The value was in platform engineering maturity: setting the repository up so future contributions have a clear path, security scans run early, dependency automation has review boundaries, and architectural decisions are recorded before implementation pressure makes them harder to change.
It also showed DevSecOps discipline. CodeQL, Dependabot, CODEOWNERS, pull request templates, branch protection, TypeScript strictness, and validation scripts were treated as part of the foundation rather than cleanup tasks for later.
The AI-assisted development governance matters too. As tools like OpenAI ChatGPT and Cursor become part of the development workflow, repositories need clear instructions, ignored noise paths, and review gates. The goal is not to slow the assistants down. The goal is to make their output easier to trust, review, and integrate.

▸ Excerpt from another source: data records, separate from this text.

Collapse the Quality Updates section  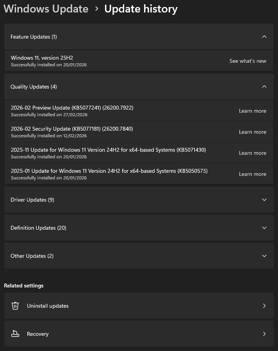pos(264,87)
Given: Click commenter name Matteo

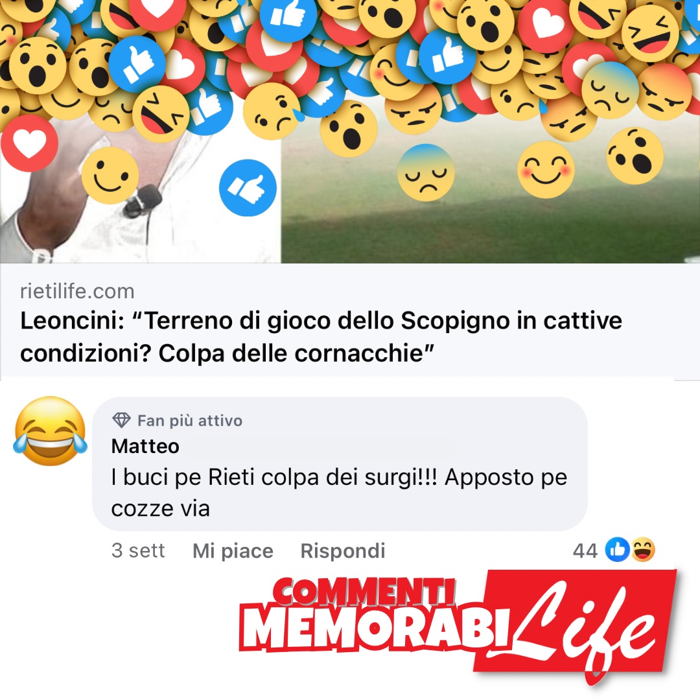Looking at the screenshot, I should (145, 446).
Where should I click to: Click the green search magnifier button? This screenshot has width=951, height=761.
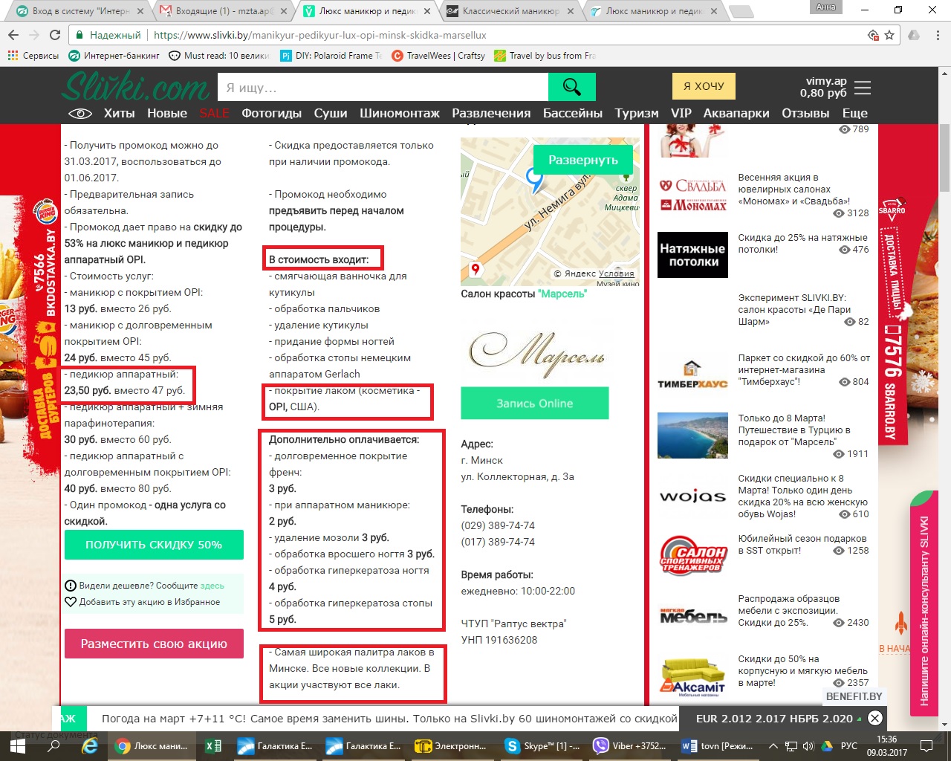point(571,87)
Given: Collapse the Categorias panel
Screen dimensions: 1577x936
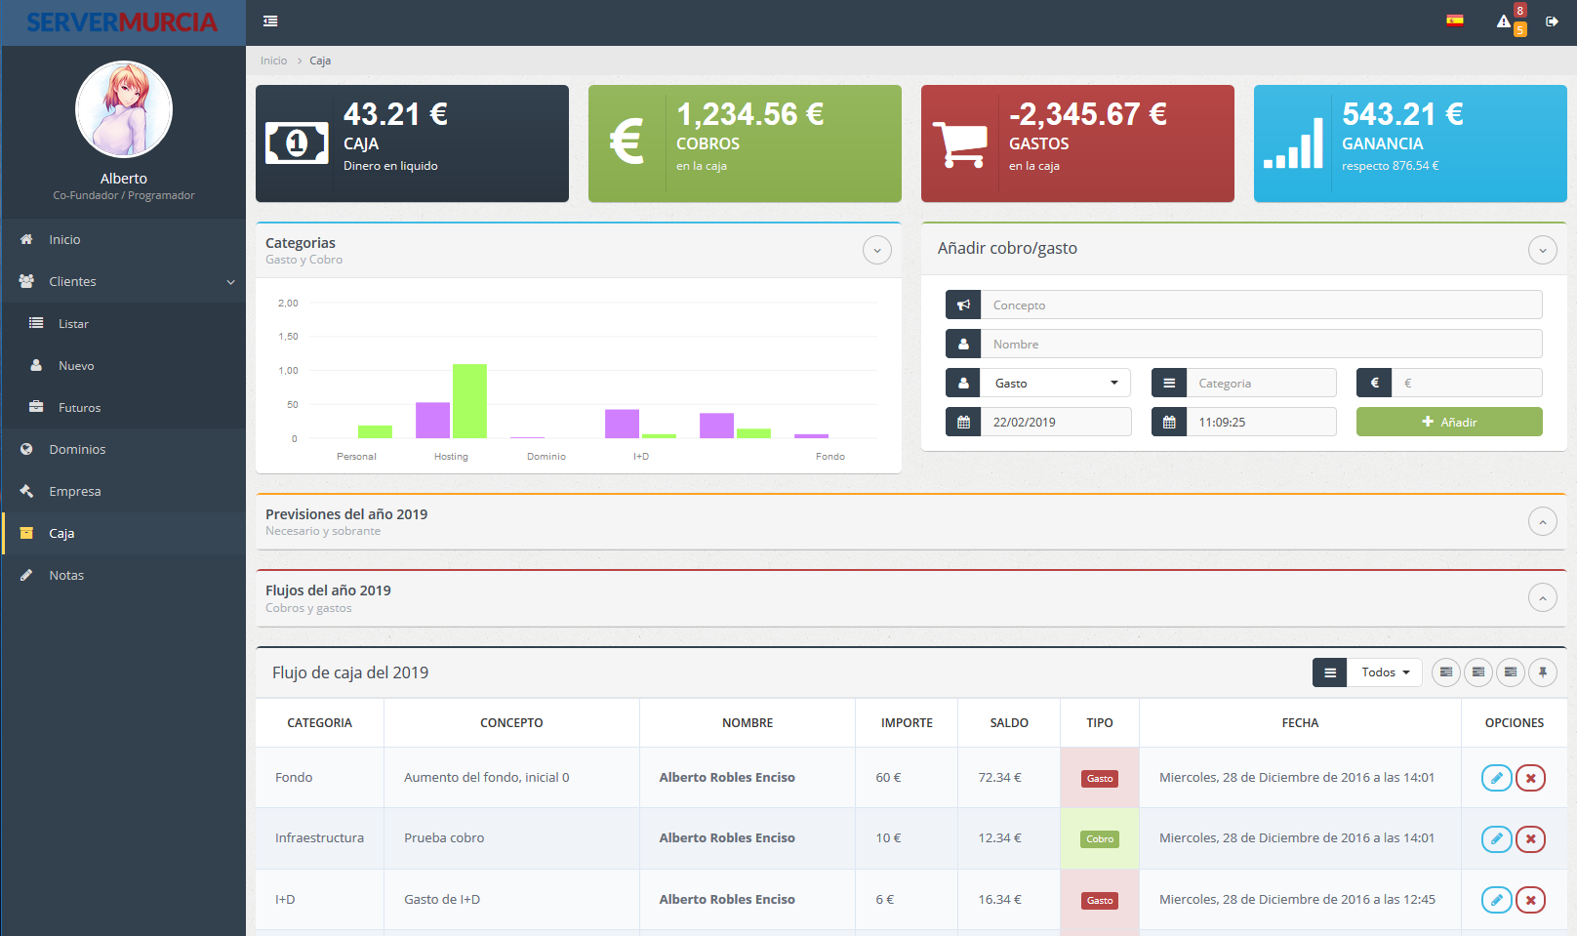Looking at the screenshot, I should click(x=876, y=251).
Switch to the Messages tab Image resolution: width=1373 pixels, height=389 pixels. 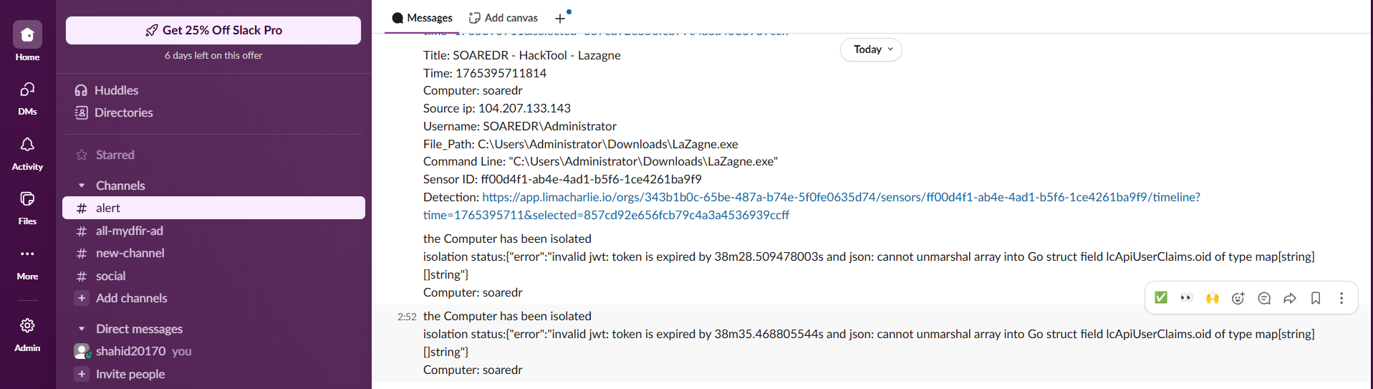point(422,18)
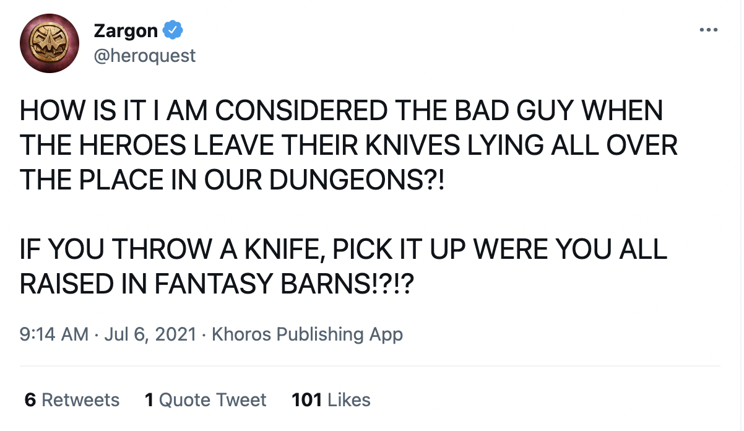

Most importantly, the work kept long-term product thinking connected to
engineering restraint. lingua-core-platform is intended to support a
Thai-English language learning platform now and broader language expansion
later. Starting with a framework-agnostic modular monolith, explicit data
governance, and open-core boundaries gives that idea a stronger foundation
than rushing directly into runtime code.
Day 19 was about preparing the ground so future product work can move faster without becoming less disciplined.